3

I have got a file which contains other files. I know where the subfiles start (header) but how do I know where the subfiles end ?

Edit: Files are like: sound files (.wav) and images (.bmp, png, jpeg)

Example:

file1
file2
data
file3

How do I know where file2 starts and file2 ends ?

2
  • Do you know the file types? You haven't given us much information, try to modify your question with more info.
    – 0xea
    May 2, 2014 at 18:13
  • 1
    Checkout binwalk.
    – 0xcaff
    May 2, 2014 at 21:04

3 Answers 3

3

Technically speaking what you're describing is an archive. If the archiving data structure was properly designed, in the header you must find either the start offset & the size or the start & end offsets of each file entry in the header, unless the files are all stored one after the other. In that latter case all you need to know is the start offset of each file because (suppose file0 comes first, followed by file1) file1's start offset is file0's end offset.

The example below shows the latter case :

  Offset00:file0
  Offset10:file1
  Offset30:file2
  Offset35:file3
2

In addition to what yaspr said, i'd suggest looking for specification of those contained files. Most file formats have their size specified in the header somewhere. That would allow you to carve the file from the archive, without even knowing the archive structure.

This is what tools like scalpel are doing to carve files. They match the header to a known file type, and then lookup the file size in that header. Some file formats have specific endings which you could also use to carve them out (for example, every png file has IEND and the end).

Try your luck with scalpel and similar file carving tools.

1
  • WAV (a RIFF format), BMP, and PNG have sufficient information in their headers to do just this. (Does JPEG as well? I believe it does not.) Anyway, knowing the supposed file size ties nicely in to yaspr's answer of how and where to locate the archive's own metadata.
    – Jongware
    May 2, 2014 at 22:47
1

Check out hachoir-subfile. Example from their repo.

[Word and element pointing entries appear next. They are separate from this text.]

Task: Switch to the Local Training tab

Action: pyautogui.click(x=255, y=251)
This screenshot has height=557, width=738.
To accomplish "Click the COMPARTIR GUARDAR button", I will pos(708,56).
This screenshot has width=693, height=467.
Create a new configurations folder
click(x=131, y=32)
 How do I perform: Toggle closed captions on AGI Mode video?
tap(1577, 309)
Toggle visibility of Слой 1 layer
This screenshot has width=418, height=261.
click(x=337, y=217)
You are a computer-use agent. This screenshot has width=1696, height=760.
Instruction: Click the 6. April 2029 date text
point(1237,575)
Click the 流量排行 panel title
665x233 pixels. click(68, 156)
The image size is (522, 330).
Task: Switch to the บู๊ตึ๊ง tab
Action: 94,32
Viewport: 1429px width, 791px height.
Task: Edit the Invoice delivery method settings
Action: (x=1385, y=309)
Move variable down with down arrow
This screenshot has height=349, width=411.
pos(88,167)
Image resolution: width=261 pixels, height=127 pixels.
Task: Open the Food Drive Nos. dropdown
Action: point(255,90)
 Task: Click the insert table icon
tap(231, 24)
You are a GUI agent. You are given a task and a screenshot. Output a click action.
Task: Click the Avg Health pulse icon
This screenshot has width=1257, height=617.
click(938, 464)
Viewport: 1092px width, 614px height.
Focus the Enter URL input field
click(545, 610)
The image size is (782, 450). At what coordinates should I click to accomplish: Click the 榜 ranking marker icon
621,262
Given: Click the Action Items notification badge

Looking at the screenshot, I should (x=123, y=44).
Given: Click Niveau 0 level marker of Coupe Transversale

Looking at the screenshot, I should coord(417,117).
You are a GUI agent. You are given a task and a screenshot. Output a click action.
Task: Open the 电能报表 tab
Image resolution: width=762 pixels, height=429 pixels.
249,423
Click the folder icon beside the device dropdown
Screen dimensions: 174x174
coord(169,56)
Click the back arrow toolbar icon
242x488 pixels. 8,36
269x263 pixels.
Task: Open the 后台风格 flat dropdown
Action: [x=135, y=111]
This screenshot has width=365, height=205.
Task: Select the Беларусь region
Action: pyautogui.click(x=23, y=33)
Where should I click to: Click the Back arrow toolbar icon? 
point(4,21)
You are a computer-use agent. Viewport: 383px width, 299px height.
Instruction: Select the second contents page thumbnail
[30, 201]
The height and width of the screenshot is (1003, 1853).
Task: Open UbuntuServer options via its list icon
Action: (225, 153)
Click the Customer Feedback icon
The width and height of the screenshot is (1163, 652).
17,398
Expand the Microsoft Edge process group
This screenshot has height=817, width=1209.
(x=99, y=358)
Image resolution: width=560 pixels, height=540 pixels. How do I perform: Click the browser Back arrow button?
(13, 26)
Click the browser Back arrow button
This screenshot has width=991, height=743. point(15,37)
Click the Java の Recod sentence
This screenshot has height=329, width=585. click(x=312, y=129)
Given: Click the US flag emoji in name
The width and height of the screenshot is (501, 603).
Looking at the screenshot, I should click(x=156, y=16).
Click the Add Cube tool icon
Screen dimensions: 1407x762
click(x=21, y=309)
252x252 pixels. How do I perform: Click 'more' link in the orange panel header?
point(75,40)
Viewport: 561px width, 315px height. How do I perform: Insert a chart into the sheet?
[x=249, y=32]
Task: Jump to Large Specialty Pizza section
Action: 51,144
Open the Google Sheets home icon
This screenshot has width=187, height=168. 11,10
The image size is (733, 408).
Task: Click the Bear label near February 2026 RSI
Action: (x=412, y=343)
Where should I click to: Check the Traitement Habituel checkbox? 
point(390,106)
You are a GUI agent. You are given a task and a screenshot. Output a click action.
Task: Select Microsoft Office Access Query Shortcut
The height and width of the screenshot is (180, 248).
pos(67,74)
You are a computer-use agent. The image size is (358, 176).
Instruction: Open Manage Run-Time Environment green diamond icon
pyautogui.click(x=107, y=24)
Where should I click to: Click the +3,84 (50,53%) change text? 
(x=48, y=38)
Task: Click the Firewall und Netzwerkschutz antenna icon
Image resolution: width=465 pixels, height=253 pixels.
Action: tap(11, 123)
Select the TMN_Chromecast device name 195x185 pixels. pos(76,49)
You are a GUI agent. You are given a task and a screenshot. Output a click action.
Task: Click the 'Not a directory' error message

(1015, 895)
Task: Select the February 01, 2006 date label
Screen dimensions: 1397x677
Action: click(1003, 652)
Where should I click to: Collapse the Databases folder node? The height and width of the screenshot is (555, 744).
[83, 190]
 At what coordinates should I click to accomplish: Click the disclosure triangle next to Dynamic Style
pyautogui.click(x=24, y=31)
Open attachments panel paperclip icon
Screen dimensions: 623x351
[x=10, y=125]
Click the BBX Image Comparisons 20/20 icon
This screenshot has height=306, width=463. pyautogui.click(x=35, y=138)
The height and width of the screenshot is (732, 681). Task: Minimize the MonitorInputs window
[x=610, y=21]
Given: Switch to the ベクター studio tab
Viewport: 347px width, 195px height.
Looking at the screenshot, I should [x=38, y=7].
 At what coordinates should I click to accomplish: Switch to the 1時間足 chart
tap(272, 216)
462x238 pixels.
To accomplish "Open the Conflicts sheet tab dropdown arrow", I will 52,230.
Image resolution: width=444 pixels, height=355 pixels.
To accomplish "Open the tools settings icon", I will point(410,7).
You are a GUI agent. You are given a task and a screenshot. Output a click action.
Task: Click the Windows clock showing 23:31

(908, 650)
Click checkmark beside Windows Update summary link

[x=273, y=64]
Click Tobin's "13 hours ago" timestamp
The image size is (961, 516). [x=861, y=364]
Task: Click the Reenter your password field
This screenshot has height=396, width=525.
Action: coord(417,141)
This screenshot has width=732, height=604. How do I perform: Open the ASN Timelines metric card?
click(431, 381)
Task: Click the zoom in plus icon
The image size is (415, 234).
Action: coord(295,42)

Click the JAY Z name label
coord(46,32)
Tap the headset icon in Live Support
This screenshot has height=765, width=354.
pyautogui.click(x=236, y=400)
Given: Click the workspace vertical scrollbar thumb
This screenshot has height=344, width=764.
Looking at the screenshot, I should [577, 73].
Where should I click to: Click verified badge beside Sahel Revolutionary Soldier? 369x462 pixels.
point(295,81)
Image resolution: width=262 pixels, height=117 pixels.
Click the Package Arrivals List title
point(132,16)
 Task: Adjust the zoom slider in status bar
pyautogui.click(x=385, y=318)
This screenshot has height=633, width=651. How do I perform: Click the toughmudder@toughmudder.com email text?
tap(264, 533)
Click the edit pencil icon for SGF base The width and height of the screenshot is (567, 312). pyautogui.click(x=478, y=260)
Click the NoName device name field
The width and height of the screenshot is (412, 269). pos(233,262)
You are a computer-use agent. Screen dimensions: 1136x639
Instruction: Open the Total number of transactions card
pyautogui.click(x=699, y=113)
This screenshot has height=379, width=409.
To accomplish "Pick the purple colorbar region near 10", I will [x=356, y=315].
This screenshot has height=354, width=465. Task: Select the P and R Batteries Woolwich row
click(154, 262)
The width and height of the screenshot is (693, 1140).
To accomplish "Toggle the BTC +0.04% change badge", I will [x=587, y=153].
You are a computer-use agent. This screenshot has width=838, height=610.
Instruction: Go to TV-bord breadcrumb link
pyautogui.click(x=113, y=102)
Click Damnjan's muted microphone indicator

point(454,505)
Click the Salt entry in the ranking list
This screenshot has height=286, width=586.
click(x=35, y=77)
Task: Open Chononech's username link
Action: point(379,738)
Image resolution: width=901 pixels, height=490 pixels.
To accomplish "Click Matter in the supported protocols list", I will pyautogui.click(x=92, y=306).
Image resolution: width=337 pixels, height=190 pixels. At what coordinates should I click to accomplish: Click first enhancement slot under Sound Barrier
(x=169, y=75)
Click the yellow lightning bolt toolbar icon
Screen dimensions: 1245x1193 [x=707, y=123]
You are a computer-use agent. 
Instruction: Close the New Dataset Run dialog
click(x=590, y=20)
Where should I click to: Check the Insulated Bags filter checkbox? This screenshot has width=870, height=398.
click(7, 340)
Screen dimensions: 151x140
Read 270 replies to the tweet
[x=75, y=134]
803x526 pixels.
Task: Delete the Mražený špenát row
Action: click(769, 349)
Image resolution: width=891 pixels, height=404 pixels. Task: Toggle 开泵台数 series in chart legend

$ hachoir-subfile chiens.PPS
[+] Start search (828.5 KB)

[+] Found file at 0: Microsoft Office document
[+] Found file at 537 size=28449 (27.8 KB): JPEG picture: 433x300 pixels
[+] Found file at 29011 size=34761 (33.9 KB): JPEG picture: 433x300 pixels
[+] Found file at 63797 size=40326 (39.4 KB): JPEG picture: 433x300 pixels
[+] Found file at 104148 size=30641 (29.9 KB): JPEG picture: 433x300 pixels
[+] Found file at 134814 size=22782 (22.2 KB): JPEG picture: 384x325 pixels
[+] Found file at 157621 size=24744 (24.2 KB): JPEG picture: 443x313 pixels
[+] Found file at 182390 size=27241 (26.6 KB): JPEG picture: 443x290 pixels
[+] Found file at 209656 size=27407 (26.8 KB): JPEG picture: 443x336 pixels
[+] Found file at 237088 size=30088 (29.4 KB): JPEG picture: 388x336 pixels
[+] Found file at 267201 size=30239 (29.5 KB): JPEG picture: 366x336 pixels
[+] Found file at 297465 size=81634 (79.7 KB): JPEG picture: 630x472 pixels
[+] Found file at 379124 size=36142 (35.3 KB): JPEG picture: 599x432 pixels
[+] Found file at 415291 size=28801 (28.1 KB): JPEG picture: 443x303 pixels
[+] Found file at 444117 size=28283 (27.6 KB): JPEG picture: 433x300 pixels
[+] Found file at 472425 size=95913 (93.7 KB): PNG picture: 433x431x8
[+] Found file at 568363 size=219252 (214.1 KB): PNG picture: 532x390x8
[+] Found file at 811308 size=20644 (20.2 KB): Microsoft Windows Metafile (WMF) picture

ExtractSubFile can be used if you need to carve out the files.